Der Begründer der klassischen Homöopathie, Christian Friedrich Samuel Hahnemann wurde am 10. April 1755 in Meissen geboren, studierte Medizin in Leipzig und erhielt 1779 in Erlangen seine Doktorwürde. Von 1790 bis zu seinem Tod 1843 entwickelte er die von ihm entdeckte Homöopathie.
Mit
der Veröffentlichung seines “Organon der rationellen
Heilkunst” und seiner Methode, die er Homöopathie,
abgeleitet aus dem griechischen “hómoio = gleiches” und
“páthos = Krankheit, Leid” nannte, hat er eine stabile
Grundlage für die Umstrukturierung der Medizin als
Wissenschaft gelegt. Die Homöopathie, bei
der Krankheiten statt mit einem aus vielen Komponenten
bestehenden Gegenmittel mit einer einzigen, niedrigen Dosis
eines Medikaments, das eine ähnliche Krankheit hervorruft,
geheilt wird,
wurde auf eine wissenschaftliche Basis gestellt, als Dr.
Hahnemann die Arzneimittelprüfung eines jeden Mittels
entdeckte und das Gesetz zur Arzneimittelfindung zur Heilung
von Krankheiten definierte.
Die
klassische Homöopathie lehnt den Einsatz von Komplexmitteln
ab.

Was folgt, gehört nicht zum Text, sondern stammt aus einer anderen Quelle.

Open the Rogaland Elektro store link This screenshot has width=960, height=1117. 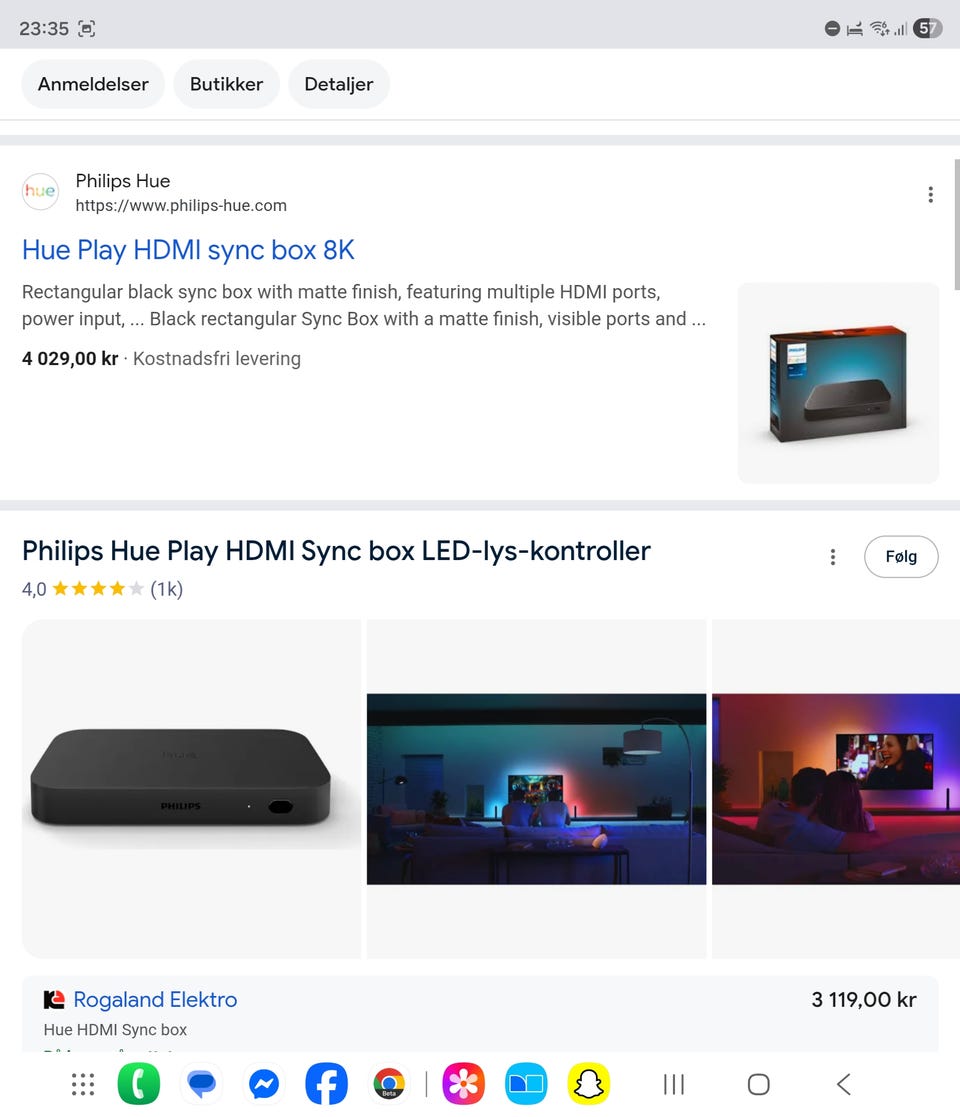click(155, 999)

Im Vordergrund steht die eingehende Anamnese des
Patienten, die dann zu einem umfassenden Bild seiner Persönlichkeit
führt und daraus abgeleitet das Mittel, das dem Zustand des
Patienten am ehesten entspricht. Wesentlich ist, dass laut der
klassischen Homöopathie nach Hahnemann nicht mehrere Mittel
und Therapien gleichzeitig angewandt werden.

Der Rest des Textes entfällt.